Advokaten 1938
March 7 | 7 PM
Please RSVP here
Join us for the presentation of the 2nd edition of the aforementioned book. This event is organized in cooperation with the “Association of Research of the Professional History of the Members of the Austrian Bar Association which were Discredited Between 1938 and 1945 – Advokaten 1938”. Austrian violinist Lena-Marie Stoger will accompany the event with musical pieces by Johann Sebastian Bach.
**Evening Program**
Welcome
Dr. Susanne Keppler-Schlesinger, Director, Austrian Cultural Forum New York
Mag. Helene Steinhaeusl, Consul General, Austrian Consulate General New York
Dr. Armenak Utudjian, President Austrian Bar Association (ÖRAK)
Accompanying Words of Sponsors
Prof. Mag. Hannah M. Lessing, Secretary-General of the National Fund of the Republic of Austria for Victims of National Socialism
Accompanying Words of the Editor
Dr. Alix Frank-Thomasser, Attorney, Founder of the Law Firm ALIX FRANK and President of the Association ”Advokaten 1938“
Book Presentation
Univ.-Prof.
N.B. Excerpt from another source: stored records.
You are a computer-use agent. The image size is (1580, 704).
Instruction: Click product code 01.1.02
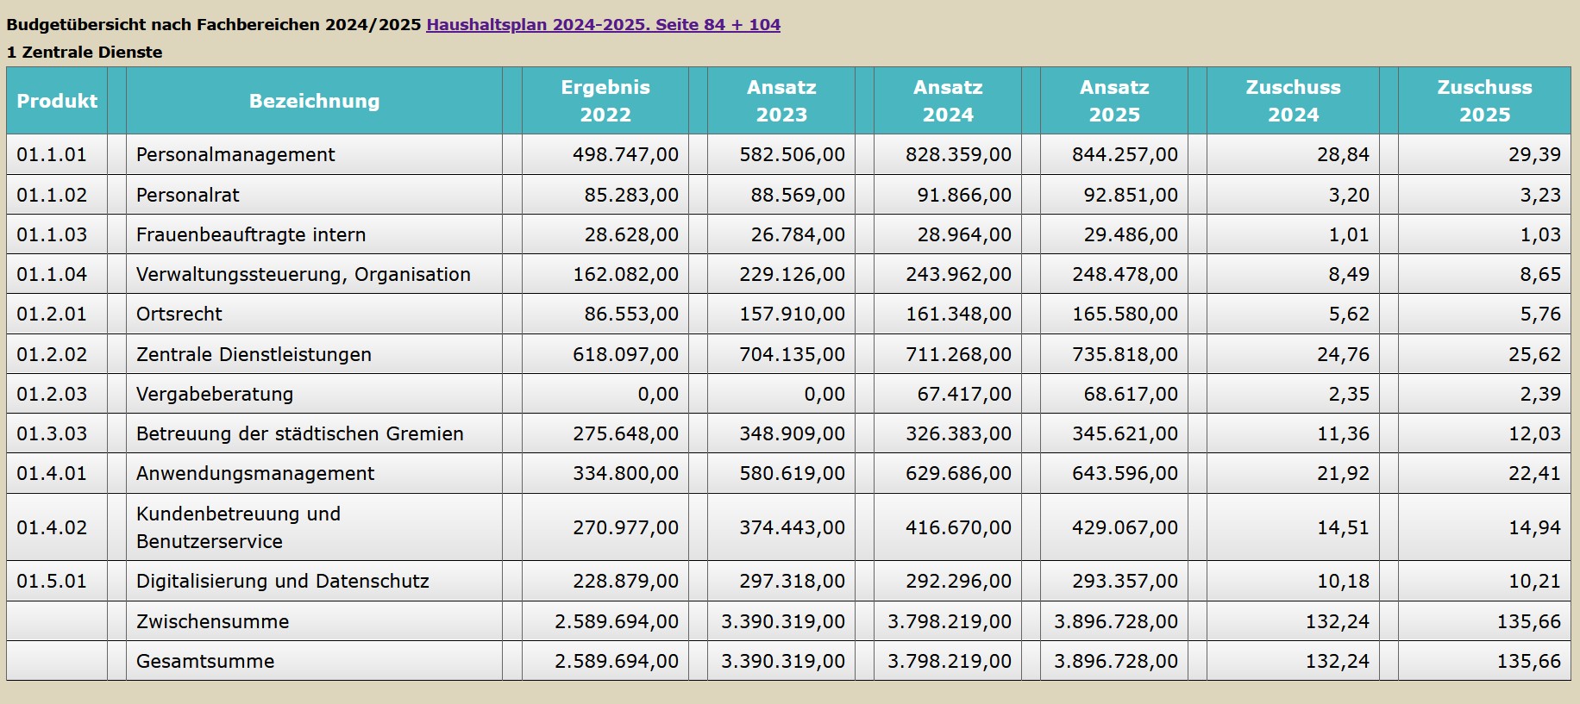tap(52, 195)
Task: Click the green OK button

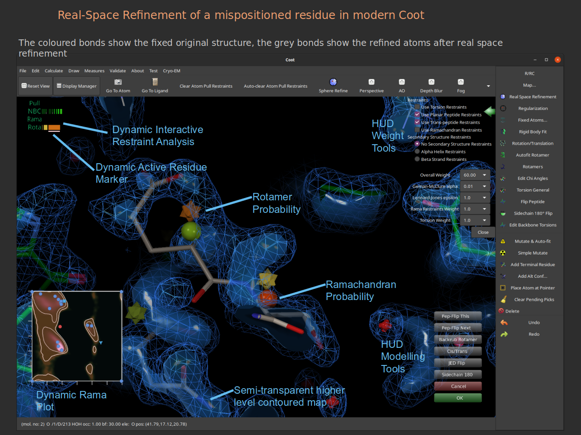Action: point(458,398)
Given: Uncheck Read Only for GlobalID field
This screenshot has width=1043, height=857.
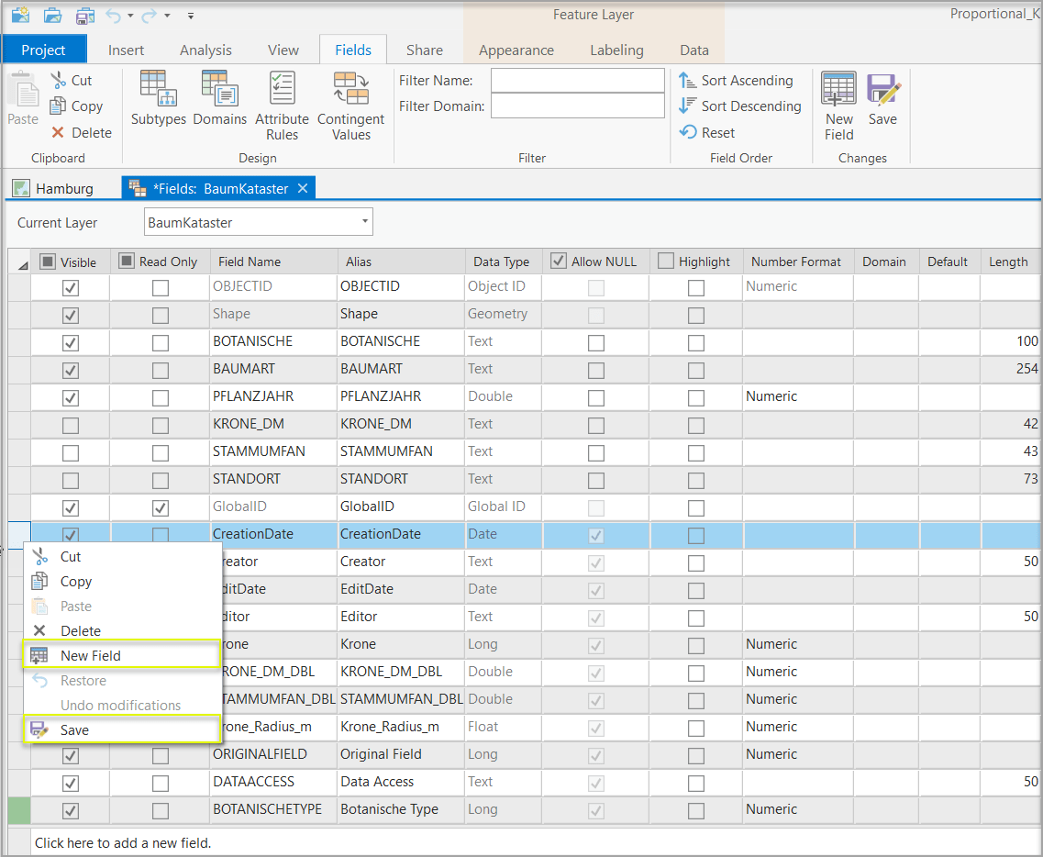Looking at the screenshot, I should [161, 508].
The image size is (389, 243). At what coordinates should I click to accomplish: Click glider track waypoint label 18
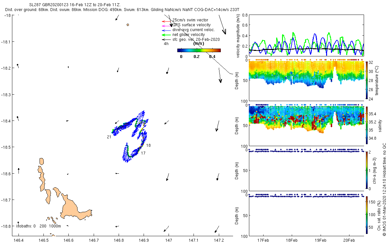tap(148, 145)
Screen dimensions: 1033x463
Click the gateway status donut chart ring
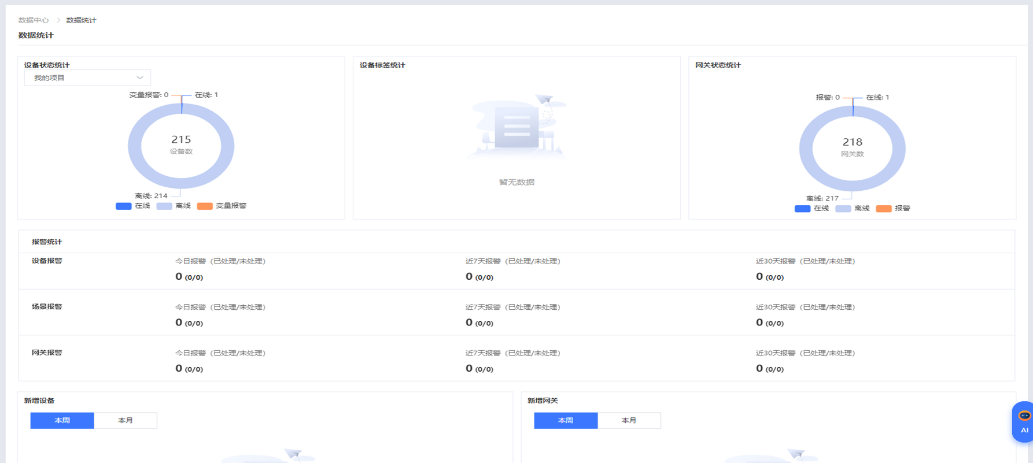[806, 149]
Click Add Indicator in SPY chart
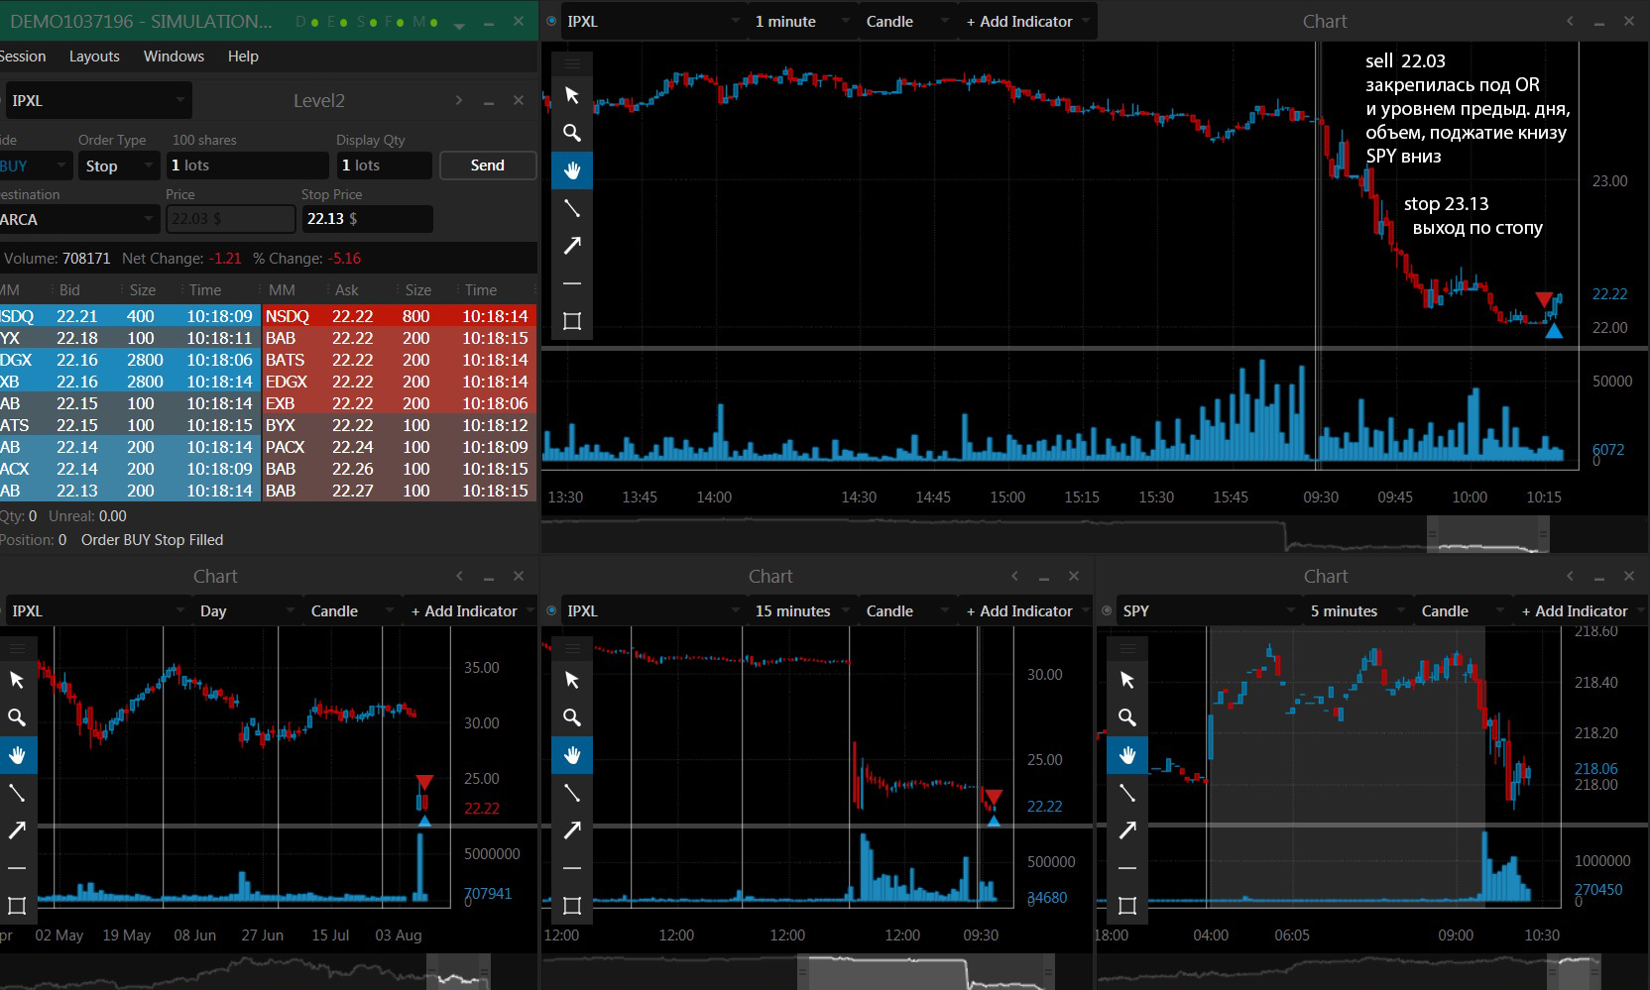The image size is (1650, 990). (x=1575, y=610)
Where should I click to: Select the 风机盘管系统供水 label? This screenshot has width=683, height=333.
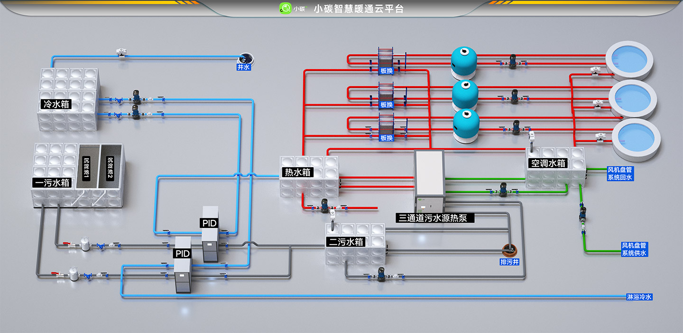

Dr. Ilse Reiter-Zatloukal, Head of the Institute of Legal and Constitutional History at University of Vienna and Author of “Advokaten 1938”
Closing Remarks
About Lena-Marie Stoger
Austrian violinist Lena-Marie Stoger is a senior at Rice University Shepherd School of Music, studying with Kathleen Winkler. She is an avid chamber musician and has shared the stage in chamber music concerts with renowned musicians including James Dunham, Brinton Smith, and Jon Kimura Parker. Receiving the Jack Kent Cooke Young Artist Scholarship enabled her to purchase her beloved violin.
Background
The downfall of Austria as an independent state and its annexation to the German Reich in 1938 implied for many lawyers the end of their career. On March 13, 1938, 2,605 lawyers were registered in the list of the Austrian Bar Association in Vienna. By the end of that year, only 771 of them remained. On the basis of the regulation of March 31, 1938[1], it became possible to ban Jewish lawyers and solicitors from the exercise of their profession, depriving them of their livelihoods. As of September 1938, also “half-breed Jews” had to be deregistered from the list of the Austrian Bar. The dimension of the terror and injustice linked with these grueling developments are brought to light with this new and comprehensive compendium that serves as a memorial book as well as a critical analysis. The “Association of Research of the Professional History of the Members of the Austrian Bar Association which were Discredited Between 1938 and 1945” has been founded by all the regional Chambers of Lawyers of Austria including the ÖRAK (Österreichischer Rechtsanwaltskammertag) and has the duty to investigate the professional fates of lawyers’ existences lost between 1938 and 1945. What is the story of these colleagues, what was their personal history as lawyers, how did their lives develop? These and other questions will be explored in the course of this event which aims at thoroughly revisiting this part of the history of the Austrian lawyers. The book “Advokaten 1938” was published by the Association in November 2010. Since then, more archives and their digitalization have enabled them to continue their research and to document the personal and professional history of about 400 colleagues whose lives could not be documented sufficiently well in the 1st edition of the book. Moreover, the new edition includes the documentation of the professional lives of all lawyers in training (“articled clerks”: had to pass a mandatory traineeship in order to become admitted to practice). The results of this recent research were published in a 2nd edition of the book “Advokaten 1938” in English language. This 2nd edition includes further information about Nazi propaganda specifically concentrated on the legal profession of lawyers in various propaganda newspapers with a lime light on propaganda displayed in “Völkischer Beobachter”.